◆ **Défi A**
Réécrivez tout le passage du texte fourni, depuis « Ce que Arthur nous retraduit » jusqu'à « votre moral ! », en remplaçant « gencives » par « dents ».
◆ **Défi B**
Reproduisez à l'identique toutes les lignes de données, sans y inclure les images.

◆ **Texte fourni**
▬▬▬▬▬▬▬▬▬▬

Dans le précédent extrait, l'immeuble (et quelques arbres) englobaient tout ce que l'on pouvait voir, ils étaient l'univers, dans lequel s'ébattent (plus ou moins pas du tout) gaiement et indifféremment les personnages.

Dans ce deuxième extrait, c'est maintenant le personnage qui a l'impression de n'avoir aucune prise sur sa vie. Elle défile, en fond, sans que le personnage ne bouge. Le décor n'interagit avec elle pas plus qu'elle avec le décor. Rien n'atteint personne. Le personnage est collé (les petites languettes) dans une vie qui lui semble être extérieure, ce qui lui donne l'impression de ne pas valoir grand chose de plus qu'une poupée. Manipulable à merci et sans vie.

Ce que Arthur nous retraduit en :
Sans doute l’individu, sous nos yeux, naît et passe, mais l’individu n’est qu’apparence.
Et pif ! Un bon crochet du droit dans les gencives de votre moral !

MAIS, EN FAIT, TOUT LE MONDE SE TROMPE ! (OUF !)


Parce qu'il y a cette fameuse volonté.

De ce fait, l'isolement qui accable les personnages, leurs problèmes de connexion avec le monde n'est qu'une illusion, puisque tous partagent en fait les mêmes idées, les mêmes états d'âmes, les mêmes pensées.

▬▬▬▬▬▬▬▬▬▬

Entrées indiquant où se trouvent les éléments:
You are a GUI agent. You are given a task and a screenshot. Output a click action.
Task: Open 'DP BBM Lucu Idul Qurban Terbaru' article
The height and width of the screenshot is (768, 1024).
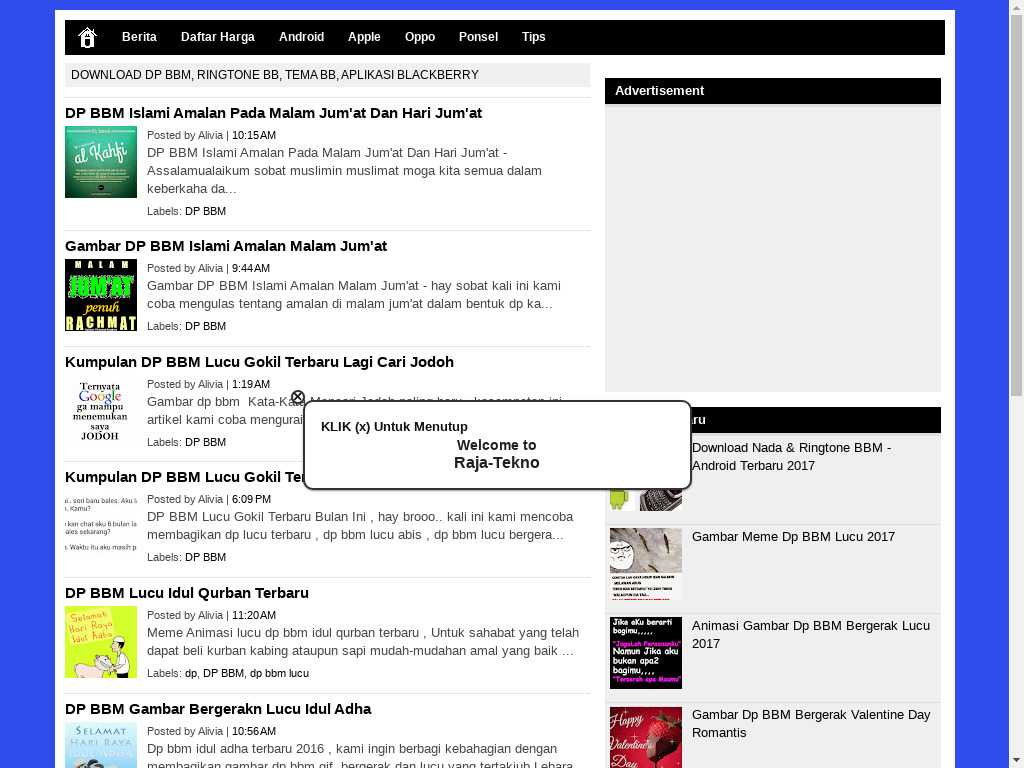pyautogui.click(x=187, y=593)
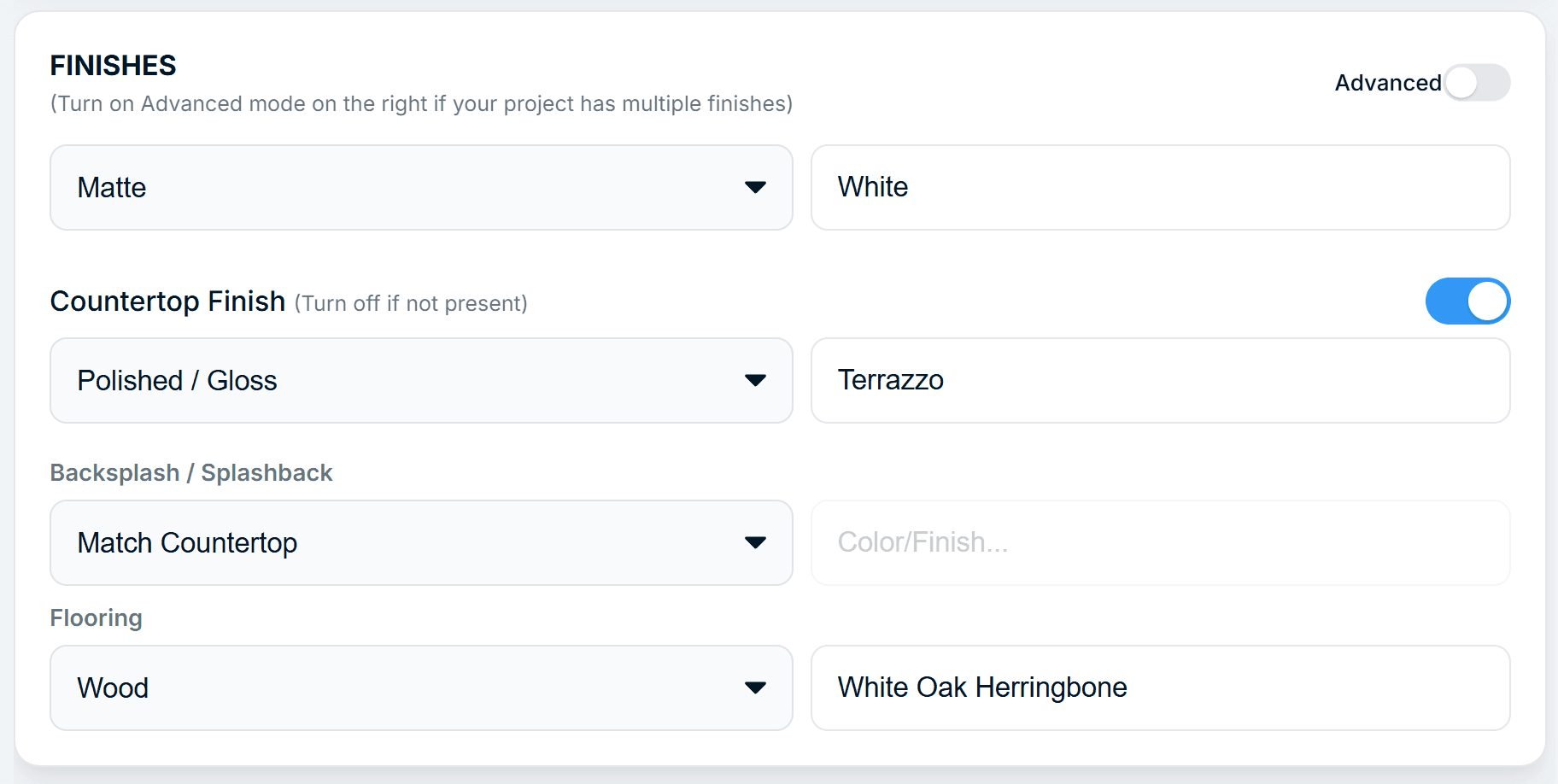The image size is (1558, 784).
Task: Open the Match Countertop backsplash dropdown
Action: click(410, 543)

▬▬▬▬▬▬▬▬▬▬

◆ **Résultat attendu A**
Ce que Arthur nous retraduit en :
Sans doute l’individu, sous nos yeux, naît et passe, mais l’individu n’est qu’apparence.
Et pif ! Un bon crochet du droit dans les dents de votre moral !

◆ **Résultat attendu B**
You are a GUI agent. You are given a task and a screenshot. Output a click action.
Task: Open 'DP BBM Lucu Idul Qurban Terbaru' article
The height and width of the screenshot is (768, 1024).
pyautogui.click(x=187, y=593)
The image size is (1558, 784).
Task: Open the Match Countertop backsplash dropdown
Action: click(410, 543)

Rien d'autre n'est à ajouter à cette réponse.